May 5, 2021, at 4 PM 

Online (Zoom)

 

Abstract

 

In collaboration with the Greek government, we designed and deployed a nation-wide COVID-19 screening protocol for travelers to Greece. The goals of the protocol were to combine limited demographic information about arriving travelers with screening results from recently tested travelers to i) judiciously allocate Greece’s limited testing budget to identify asymptomatic, infected travelers and ii) quickly identify hotspots and spikes in other nations to inform immigration/border policies in real-time.

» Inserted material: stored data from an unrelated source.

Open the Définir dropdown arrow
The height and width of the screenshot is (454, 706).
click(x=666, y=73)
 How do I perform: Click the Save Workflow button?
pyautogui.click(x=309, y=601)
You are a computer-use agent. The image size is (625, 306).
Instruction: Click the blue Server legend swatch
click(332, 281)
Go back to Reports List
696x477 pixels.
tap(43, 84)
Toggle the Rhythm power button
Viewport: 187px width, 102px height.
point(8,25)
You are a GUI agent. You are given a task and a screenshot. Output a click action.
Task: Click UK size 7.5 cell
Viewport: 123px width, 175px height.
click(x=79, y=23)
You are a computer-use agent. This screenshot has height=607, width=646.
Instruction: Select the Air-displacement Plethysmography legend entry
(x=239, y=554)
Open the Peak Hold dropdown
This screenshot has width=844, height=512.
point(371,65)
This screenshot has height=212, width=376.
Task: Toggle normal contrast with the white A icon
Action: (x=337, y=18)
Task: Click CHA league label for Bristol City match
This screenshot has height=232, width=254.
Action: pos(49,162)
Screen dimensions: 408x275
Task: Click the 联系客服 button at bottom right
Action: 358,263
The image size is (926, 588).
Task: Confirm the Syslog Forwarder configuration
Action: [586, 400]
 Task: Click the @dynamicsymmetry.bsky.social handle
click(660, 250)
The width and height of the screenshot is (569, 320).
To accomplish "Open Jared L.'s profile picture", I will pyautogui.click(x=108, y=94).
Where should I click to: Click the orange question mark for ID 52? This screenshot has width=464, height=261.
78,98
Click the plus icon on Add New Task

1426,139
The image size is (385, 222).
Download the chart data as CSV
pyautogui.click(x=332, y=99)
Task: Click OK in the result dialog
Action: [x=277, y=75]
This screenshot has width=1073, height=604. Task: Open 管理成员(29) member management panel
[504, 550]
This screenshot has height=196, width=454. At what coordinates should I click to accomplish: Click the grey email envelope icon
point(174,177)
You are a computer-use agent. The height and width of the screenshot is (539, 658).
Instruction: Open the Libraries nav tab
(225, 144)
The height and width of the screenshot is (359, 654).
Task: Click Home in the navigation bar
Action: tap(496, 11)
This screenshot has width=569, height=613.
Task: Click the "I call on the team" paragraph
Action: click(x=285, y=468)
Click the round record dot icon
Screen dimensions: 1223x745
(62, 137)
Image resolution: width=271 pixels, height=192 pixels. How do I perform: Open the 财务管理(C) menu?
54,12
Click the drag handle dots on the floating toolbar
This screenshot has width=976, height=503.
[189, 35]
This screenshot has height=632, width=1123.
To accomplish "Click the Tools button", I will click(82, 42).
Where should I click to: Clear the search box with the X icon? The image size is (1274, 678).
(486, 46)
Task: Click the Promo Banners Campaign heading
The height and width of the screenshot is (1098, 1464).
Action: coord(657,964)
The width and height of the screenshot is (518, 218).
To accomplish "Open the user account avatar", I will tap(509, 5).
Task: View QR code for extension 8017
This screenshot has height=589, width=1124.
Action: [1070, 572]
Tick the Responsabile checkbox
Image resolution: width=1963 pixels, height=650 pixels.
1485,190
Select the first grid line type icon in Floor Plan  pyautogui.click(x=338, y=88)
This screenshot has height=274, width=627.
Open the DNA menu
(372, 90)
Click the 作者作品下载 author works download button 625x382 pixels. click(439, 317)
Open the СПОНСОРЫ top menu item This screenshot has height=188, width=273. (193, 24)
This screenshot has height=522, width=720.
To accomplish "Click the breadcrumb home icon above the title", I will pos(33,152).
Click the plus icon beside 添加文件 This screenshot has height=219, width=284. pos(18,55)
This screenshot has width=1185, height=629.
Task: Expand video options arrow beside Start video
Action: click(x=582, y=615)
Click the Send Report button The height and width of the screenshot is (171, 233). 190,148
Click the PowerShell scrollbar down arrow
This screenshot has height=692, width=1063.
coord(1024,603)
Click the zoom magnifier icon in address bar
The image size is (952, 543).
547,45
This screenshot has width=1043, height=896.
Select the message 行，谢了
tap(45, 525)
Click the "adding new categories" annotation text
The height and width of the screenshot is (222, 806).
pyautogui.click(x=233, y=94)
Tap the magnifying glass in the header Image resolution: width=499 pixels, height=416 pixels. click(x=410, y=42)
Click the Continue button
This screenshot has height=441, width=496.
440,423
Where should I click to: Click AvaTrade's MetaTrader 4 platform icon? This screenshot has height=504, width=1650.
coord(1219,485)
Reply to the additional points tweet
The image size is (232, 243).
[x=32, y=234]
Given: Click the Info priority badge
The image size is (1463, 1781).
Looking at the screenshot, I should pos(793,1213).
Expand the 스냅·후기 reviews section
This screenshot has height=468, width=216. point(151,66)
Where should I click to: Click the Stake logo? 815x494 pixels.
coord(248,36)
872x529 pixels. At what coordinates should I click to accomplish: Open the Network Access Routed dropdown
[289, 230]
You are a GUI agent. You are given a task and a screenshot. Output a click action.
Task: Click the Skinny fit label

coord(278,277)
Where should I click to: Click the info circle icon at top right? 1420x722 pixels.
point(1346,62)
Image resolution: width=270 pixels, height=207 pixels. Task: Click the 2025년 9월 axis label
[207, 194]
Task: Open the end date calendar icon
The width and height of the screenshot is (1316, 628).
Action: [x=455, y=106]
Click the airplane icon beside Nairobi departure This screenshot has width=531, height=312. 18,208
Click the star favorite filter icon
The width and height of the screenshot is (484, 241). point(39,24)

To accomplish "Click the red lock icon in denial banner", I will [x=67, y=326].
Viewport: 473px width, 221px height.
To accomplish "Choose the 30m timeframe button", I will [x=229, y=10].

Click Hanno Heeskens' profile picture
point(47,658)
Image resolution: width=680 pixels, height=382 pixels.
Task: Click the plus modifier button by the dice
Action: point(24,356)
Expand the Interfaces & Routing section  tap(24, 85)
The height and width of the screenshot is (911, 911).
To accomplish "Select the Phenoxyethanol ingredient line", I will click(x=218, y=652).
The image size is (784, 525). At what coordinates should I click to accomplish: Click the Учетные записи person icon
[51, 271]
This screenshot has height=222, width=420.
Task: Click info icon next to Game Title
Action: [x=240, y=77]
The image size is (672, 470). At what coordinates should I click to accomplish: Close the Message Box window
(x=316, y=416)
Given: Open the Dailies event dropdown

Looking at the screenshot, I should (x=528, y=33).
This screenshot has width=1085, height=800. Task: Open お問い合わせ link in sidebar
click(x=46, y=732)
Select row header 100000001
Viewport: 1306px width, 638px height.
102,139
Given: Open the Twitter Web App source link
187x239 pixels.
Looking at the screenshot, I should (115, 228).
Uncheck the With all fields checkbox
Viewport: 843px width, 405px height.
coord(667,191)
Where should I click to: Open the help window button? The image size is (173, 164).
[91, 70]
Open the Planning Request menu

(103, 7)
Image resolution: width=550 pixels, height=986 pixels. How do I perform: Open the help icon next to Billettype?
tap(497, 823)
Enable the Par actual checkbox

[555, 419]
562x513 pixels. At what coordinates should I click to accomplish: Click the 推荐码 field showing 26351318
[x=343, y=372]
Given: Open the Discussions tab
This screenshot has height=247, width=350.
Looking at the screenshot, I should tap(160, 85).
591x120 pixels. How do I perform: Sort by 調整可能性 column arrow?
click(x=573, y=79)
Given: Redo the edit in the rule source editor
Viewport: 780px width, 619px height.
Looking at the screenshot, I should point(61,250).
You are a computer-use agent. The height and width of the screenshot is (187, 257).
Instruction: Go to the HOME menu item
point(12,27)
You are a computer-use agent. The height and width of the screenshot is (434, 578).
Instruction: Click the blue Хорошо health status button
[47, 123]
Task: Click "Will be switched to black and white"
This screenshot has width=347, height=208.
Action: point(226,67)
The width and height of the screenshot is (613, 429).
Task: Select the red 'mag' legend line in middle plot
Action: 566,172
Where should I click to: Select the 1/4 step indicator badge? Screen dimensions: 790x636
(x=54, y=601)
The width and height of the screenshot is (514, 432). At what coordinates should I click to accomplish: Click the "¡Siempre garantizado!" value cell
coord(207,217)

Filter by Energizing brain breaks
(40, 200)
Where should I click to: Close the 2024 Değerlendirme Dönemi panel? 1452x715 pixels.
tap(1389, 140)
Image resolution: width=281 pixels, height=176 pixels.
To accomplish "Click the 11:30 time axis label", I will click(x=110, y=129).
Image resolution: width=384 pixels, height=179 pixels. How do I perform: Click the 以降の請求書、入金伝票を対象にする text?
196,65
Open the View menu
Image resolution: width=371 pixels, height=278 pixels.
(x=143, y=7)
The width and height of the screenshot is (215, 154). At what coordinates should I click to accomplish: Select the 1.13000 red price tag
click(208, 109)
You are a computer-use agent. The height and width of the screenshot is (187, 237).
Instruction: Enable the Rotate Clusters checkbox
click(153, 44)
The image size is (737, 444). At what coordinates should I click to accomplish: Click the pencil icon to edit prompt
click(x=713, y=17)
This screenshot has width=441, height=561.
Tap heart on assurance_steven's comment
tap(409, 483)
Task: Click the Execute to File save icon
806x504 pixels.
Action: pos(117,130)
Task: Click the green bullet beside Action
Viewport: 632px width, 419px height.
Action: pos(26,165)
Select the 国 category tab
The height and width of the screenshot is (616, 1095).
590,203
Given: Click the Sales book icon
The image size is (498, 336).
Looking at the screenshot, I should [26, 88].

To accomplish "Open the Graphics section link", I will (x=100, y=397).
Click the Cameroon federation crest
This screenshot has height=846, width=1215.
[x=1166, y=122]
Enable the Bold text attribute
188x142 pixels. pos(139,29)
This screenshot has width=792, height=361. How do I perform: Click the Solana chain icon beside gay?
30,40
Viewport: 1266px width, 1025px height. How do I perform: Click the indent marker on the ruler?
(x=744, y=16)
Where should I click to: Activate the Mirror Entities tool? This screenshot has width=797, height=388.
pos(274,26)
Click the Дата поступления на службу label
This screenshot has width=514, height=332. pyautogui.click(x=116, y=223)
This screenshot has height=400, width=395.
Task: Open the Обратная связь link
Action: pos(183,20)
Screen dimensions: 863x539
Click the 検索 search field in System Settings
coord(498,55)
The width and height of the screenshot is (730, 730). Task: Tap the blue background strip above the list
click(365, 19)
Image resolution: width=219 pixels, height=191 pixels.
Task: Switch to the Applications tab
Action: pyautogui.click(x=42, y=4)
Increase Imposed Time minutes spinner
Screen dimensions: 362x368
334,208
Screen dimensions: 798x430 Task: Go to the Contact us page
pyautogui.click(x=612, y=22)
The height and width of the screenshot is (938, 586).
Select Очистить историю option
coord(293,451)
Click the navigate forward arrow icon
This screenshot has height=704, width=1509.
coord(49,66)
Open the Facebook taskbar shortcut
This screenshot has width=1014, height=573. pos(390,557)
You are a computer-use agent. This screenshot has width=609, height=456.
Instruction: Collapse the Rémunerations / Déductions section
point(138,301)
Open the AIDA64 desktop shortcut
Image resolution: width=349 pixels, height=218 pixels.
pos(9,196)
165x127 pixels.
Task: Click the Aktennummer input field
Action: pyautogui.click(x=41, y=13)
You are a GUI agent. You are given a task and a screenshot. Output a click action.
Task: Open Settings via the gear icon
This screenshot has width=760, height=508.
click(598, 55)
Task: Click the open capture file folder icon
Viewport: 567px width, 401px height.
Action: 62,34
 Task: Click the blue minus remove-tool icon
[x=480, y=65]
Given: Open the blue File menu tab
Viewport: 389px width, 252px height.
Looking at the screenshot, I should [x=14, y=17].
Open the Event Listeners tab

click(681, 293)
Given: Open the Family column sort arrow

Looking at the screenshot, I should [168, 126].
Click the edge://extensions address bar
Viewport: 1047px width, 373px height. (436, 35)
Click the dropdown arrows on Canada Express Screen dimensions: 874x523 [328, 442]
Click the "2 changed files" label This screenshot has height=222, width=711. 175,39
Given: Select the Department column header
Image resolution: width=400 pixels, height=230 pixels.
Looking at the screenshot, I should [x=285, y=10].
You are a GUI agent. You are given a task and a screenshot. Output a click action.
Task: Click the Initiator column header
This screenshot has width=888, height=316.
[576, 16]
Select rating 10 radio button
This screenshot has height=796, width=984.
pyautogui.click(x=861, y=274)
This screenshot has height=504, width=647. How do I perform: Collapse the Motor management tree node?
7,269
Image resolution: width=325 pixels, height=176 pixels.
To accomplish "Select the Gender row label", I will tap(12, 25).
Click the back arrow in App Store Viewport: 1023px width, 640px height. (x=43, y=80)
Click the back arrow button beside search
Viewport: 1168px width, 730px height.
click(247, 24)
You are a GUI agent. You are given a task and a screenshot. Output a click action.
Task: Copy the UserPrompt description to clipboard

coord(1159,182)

This talk details i) the operations of our designed system (including border screening, database management, closed-loop feedback, and liaising with contact-tracing teams), ii) a novel, batched, contextual bandit algorithm tailored to the unique features of this problem and iii) an empirical assessment of the benefits of the deployed system from the summer/fall 2020.

Prof Kimon Drakopoulos
(University of Southern California)


Kimon Drakopoulos is an Assistant Professor of Data Sciences and Operations at USC Marshall School of Business, where he researches complex networked systems, control of contagion, information design and information economics. He completed his Ph.D. in the Laboratory for Information and Decision Systems at MIT, focusing on the analysis and control of epidemics within networks. His current research revolves around controlling contagion, epidemic or informational as well as the use of information as a lever to improve operational outcomes in the context of testing allocation, fake news propagation and belief polarization.